> _Solicitud A_: En el texto sobre las vocaciones providenciales, ¿quién fue la madre de Salomón?
> _Solicitud B_: Prosigue el texto sobre las vocaciones providenciales justo después de su última oración.

A los ojos humanos, ciertas vocaciones providenciales surgidas a lo largo de la Historia parecen ver su desarrollo interrumpido por Dios, convirtiéndose en fracasos. Ahora bien, ¿puede el Señor dejar sus obras inacabadas?
En el sapientísimo modo de actuar de Dios hay ciertos misterios incomprensibles para la mente humana que solamente la fe puede explicar y la eternidad esclarecer.
¿Quién conoce, de hecho, la razón por la cual Salomón fue escogido por Dios con preferencia a todos sus hermanos, habiendo nacido de Betsabé, mujer que había llevado a David al adulterio y al homicidio? Vio la luz en virtud de una unión que, naturalmente, no debería existir; sin embargo, el designio divino posó sobre él, convirtiéndolo en heredero del trono de Israel y antepasado del Salvador.
También causa perplejidad la elección de Jonás como profeta. Sus sucesivas y declaradas actitudes de rebeldía contra la voluntad del Señor (cf Jon 1, 3; 4, 1-3.6-9) inducen a preguntarse si no había en Israel alguien más dócil para ejercer tan sublime incumbencia. Dios, no obstante, lo prefirió entre todos y le dedicó las más conmovedoras demostraciones de paciencia, misericordia y perdón.
Un enigma similar envuelve la misión de otros dos varones providenciales, fieles a su vez, pero cuyo destino debe ser considerado con ojos sobrenaturales.

> _Datos recopilados_:
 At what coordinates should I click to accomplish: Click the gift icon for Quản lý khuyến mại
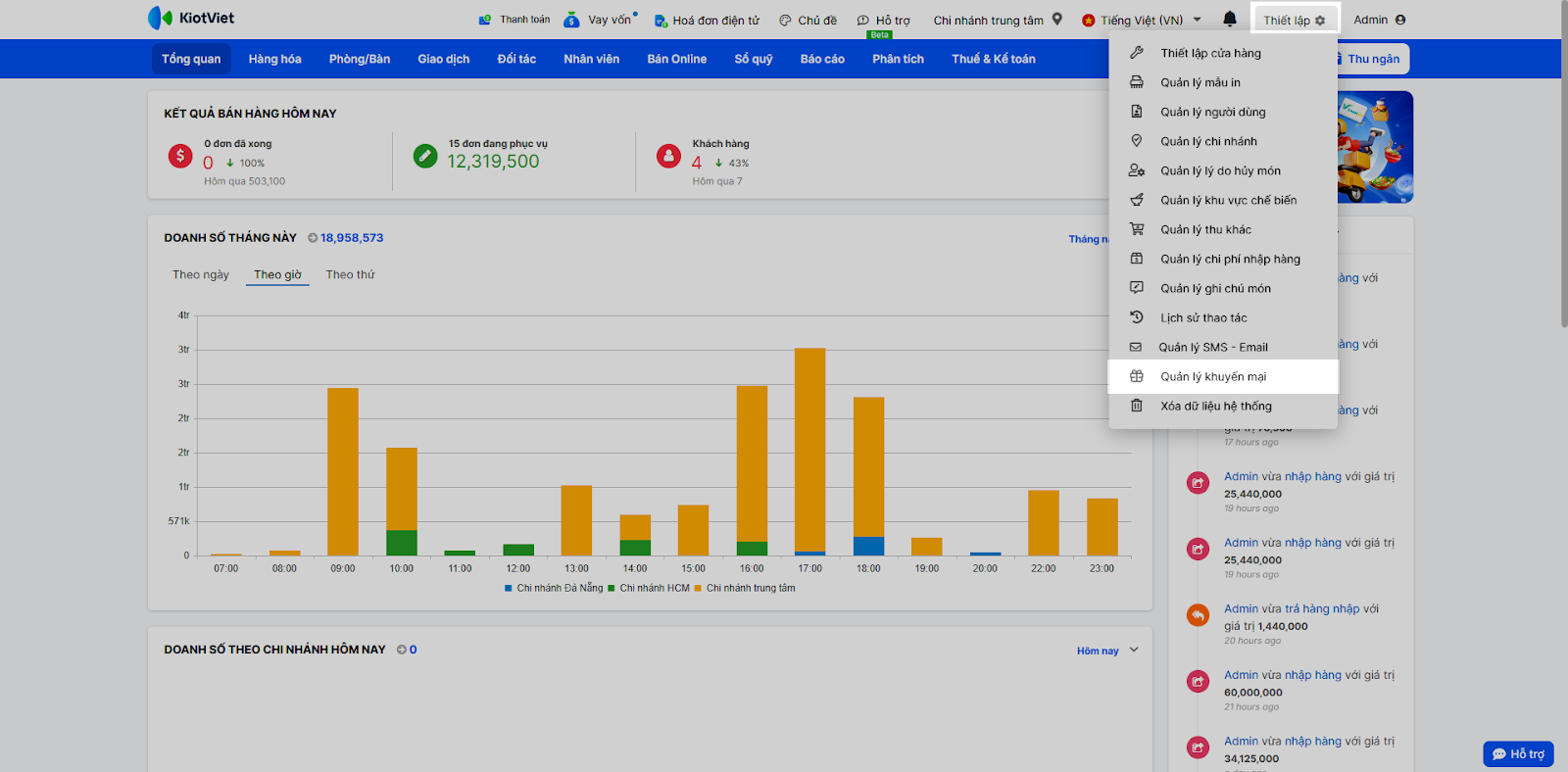(1137, 376)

> _Respuesta escrita A_: Betsabé.

> _Respuesta escrita B_:
San Elías, el ígneo
Considerado el arquetipo de los profetas del Antiguo Testamento, San Elías, que había surgido como un fuego (cf. Eclo 48, 1), tuvo como principal misión combatir a Jezabel, infame y paganizante esposa del rey Ajab, y el culto a Baal, extendido entre los judíos de su tiempo a causa de ella.
Con ese objetivo, realizó en Israel toda clase de prodigios. El primero de ellos fue declarar tres años de terrible sequía sobre la nación (cf. 1 Re 17, 1). Pero al no conseguir la conversión del pueblo se lanzó a un nuevo desafío.
Protagonizando una de las más bellas manifestaciones de la magnificencia divina en la Historia, Elías convocó a una disputa, en lo alto del monte Carmelo, a cuatrocientos profetas baalitas. Se burló de sus vanos esfuerzos por lograr que un ídolo aceptara su sacrificio y, a continuación, elevando el corazón al Señor en una simple oración, hizo bajar fuego del cielo, el cual no sólo consumió el holocausto, sino también la leña y las propias piedras del altar que había construido. Después de este espectáculo, con apoyo del pueblo estupefacto arrastró a los sacerdotes inicuos al torrente de Quisón y allí los ejecutó (cf. 1 Re 18, 19-40).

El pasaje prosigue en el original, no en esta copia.